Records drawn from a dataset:

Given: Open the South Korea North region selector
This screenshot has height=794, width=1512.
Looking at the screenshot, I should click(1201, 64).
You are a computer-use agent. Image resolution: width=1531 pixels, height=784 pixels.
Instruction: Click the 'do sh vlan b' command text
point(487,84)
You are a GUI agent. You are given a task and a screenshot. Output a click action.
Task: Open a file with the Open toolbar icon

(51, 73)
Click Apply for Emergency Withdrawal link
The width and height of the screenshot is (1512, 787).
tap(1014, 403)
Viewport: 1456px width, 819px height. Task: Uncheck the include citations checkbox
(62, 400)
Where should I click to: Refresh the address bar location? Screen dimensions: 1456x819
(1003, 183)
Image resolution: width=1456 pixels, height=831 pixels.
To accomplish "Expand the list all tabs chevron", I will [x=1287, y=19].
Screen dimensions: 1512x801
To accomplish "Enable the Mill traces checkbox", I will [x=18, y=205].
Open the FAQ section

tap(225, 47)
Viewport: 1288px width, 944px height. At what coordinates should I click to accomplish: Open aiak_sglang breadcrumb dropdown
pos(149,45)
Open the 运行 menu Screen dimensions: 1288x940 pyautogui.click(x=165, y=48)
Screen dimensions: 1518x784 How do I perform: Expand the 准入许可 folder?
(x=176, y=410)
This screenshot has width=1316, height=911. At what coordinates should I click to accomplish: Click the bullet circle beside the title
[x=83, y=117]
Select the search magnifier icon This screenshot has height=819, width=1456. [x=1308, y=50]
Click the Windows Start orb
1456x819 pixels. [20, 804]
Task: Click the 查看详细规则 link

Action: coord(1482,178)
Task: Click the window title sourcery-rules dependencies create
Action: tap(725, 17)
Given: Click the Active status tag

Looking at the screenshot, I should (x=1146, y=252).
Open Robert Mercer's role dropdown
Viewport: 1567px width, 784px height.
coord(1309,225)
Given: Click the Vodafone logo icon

WHAT THE EXERCISE ASKS: Exactly and exclusively, repeat the lines from the line that contains "Viewport: 1567px width, 784px height." through the end of the records, both ends included.

OUTPUT FOR THIS EXERCISE:
Viewport: 1567px width, 784px height.
coord(1309,225)
Given: Click the Vodafone logo icon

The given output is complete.